So says the New York Times’s Michael Kimmelman in “Clock Ticks for Rudolph’s Orange County Government Center.” By the time you read this, the bye-bye birdie may well have chirped its demise. I had not realized that demolition was still an option, so color me pleased. Now let’s hope county officials will do their citizens’ bidding.
Kimmelman paints a different picture, suggesting that the locals want to save a building that only public officials want to raze. Actually, the building, completed in 1963, would be gone by now but for a few fans of midcentury modernism who have raised a ruckus for Brutalism. This example of that forlorn style is by Paul Rudolph, who designed the Yale Art & Architecture Building (now renovated and rebranded as Rudolph Hall), where many architects and hip old things sucked at the fond teat of modernism. (It is easy to forget that students literally tried to burn it down in 1969.)

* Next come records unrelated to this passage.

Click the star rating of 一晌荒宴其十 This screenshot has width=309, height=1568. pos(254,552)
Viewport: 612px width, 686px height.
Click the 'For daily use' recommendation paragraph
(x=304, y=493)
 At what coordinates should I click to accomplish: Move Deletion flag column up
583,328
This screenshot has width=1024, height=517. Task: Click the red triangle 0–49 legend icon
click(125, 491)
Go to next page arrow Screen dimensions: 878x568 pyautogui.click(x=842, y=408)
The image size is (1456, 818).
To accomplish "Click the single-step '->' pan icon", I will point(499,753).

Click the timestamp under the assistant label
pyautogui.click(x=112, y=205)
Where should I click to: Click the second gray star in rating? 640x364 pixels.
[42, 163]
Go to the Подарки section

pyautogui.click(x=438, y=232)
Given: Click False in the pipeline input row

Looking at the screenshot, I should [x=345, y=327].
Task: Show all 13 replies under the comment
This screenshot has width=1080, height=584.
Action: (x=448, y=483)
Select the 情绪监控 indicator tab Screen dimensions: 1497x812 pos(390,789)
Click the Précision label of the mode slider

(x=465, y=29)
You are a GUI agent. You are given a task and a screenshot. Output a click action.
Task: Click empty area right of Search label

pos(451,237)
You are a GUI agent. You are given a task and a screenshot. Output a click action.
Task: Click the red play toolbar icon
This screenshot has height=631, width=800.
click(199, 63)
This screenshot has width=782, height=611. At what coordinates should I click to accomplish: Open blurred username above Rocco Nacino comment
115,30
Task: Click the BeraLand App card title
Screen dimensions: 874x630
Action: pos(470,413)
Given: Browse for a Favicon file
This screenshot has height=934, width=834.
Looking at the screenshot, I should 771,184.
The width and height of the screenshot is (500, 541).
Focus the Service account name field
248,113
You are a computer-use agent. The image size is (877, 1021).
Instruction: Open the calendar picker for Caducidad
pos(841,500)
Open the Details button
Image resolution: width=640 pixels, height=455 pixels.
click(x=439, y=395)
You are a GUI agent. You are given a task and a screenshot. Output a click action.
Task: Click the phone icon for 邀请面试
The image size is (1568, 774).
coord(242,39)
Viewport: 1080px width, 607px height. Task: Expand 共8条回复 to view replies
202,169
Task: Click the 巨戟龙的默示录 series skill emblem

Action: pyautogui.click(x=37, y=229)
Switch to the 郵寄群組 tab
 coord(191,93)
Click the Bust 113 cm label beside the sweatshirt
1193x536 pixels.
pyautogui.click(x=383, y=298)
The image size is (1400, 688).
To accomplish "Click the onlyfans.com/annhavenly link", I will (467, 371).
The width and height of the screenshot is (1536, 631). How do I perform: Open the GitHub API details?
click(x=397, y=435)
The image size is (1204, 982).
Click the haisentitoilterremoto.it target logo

Kimmelman, showing a flash of humor, tries to turn public officials’ longstanding dismay at the building’s functional difficulties – such as their meetings being disturbed by the hubbub of citizens downstairs registering their automobiles – into sly strategies by Rudolph to use the building to enhance democracy. He cites former Goshen legislator Rich Baum:
The building’s atrium, he told me, was where “people interacted with county government, including the Department of Motor Vehicles, the records office and the passport office; a balcony above the main floor led to the legislature, the county executive and the primary county government decision-makers,” he said. “What this meant was that, as the leaders of county government went about their business, there was always the din of people coming in and out and doing their business. Critics said this was impractical. I think it was a purposeful and an inspired idea by Rudolph.”
Maybe. Or maybe not. Kimmelman’s effort to pretzel a noisy building into a reminder to public servants to serve the public seems like a stretch to me. Maybe contemporary notes by Rudolph prove this, but Kimmelman cites only his ability to imagine that Rudolph might have so conspired. Readers have a right to wonder. Sounds dubious to me.
Still, Kimmelman doesn’t try very hard to suggest that the building is attractive, only that the popularity of its style has had a revival. And so it has for some. But most of them do not vote in Orange County. True democracy would encourage county officials to do what citizens want, not what the acolytes of Brutalism desire. We shall see tonight.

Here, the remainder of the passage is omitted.